= EXERCISE MATERIALS =

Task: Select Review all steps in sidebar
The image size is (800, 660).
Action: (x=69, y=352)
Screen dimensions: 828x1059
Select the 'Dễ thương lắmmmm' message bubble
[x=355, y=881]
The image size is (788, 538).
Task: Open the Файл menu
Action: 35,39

= EXERCISE AIM =
Exact copies of the lines from the one with "Screen dimensions: 828x1059" through the final line of the listing should be returned, and no other lines.

= TASK RESULT =
Screen dimensions: 828x1059
Select the 'Dễ thương lắmmmm' message bubble
[x=355, y=881]
The image size is (788, 538).
Task: Open the Файл menu
Action: 35,39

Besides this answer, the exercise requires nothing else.